# Circuito para sensor humedad Watermark



## upperground (Sep 18, 2007)

Estoy realizando un proyecto para mi clase, y por google encontré un circuito para un sensor de humedad ambiental SHT11 para lectura desde el puerto paralelo de la PC y además viene con un software "http://www.xlent.nl.tt/", muy buen material.
Pero mi interés es usar un sensor de humedad para suelos marca Watermark, cómo realizo el circuito? Agradecería mucha su ayuda. Gracias por anticipado.


----------



## upperground (Sep 18, 2007)

Me olvidaba, la página del fabricante del sensor de humedad de suelo Watermark es: http://www.irrometer.com/agcat.htm/
Ahi esta como "Soil moisture sensors".


----------



## tiopepe123 (Sep 19, 2007)

El link no funciona.
El sensor de quie tipo es capacitativo o resistivo, tipo piqueta?

Cual es la finalidad del proyecto ?


----------



## upperground (Sep 19, 2007)

El primer link es: http://www.xlent.nl.tt/ (aqui esta el circuito diseñado con el sensor de humedad ambiental SHT11 y software)

El segundo link es: http://www.irrometer.com/agcat.htm (aqui esta el sensor de humedad de suelos Watermark que quiero utilizar)

Y adicionalmente el link del fabricante del sensor de humedad ambiental SHT11, el empleado por el circuito ya diseñado:
http://www.sensirion.com/en/02_sens...mperature_sensor/02_humidity_sensor_sht11.htm


Según el fabricante, el sensor Watermark es de tipo resistivo.
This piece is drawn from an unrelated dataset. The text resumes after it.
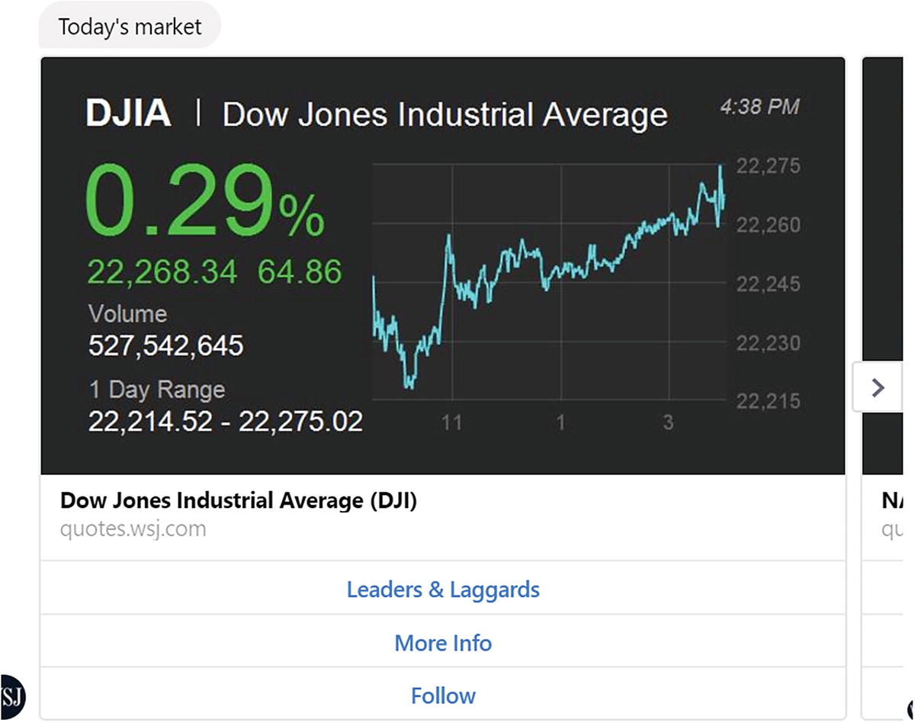Select the 64.86 point change value

coord(300,272)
En el segundo link podrás verlo como es.

Lo que quiero es emplear un circuito como el del primer link pero con el sensor Watermark.

La finalidad es para un proyecto de tesis, a ver si es posible, no se.


----------



## tolblack (Jul 14, 2009)

hola nesesito saber si alguen a hecho alguna vez un sensor de humedad para que cuando la detecte me haga funcionar un extractor ya que con el 555 no me resulto porfa nesesito ayuuuda


----------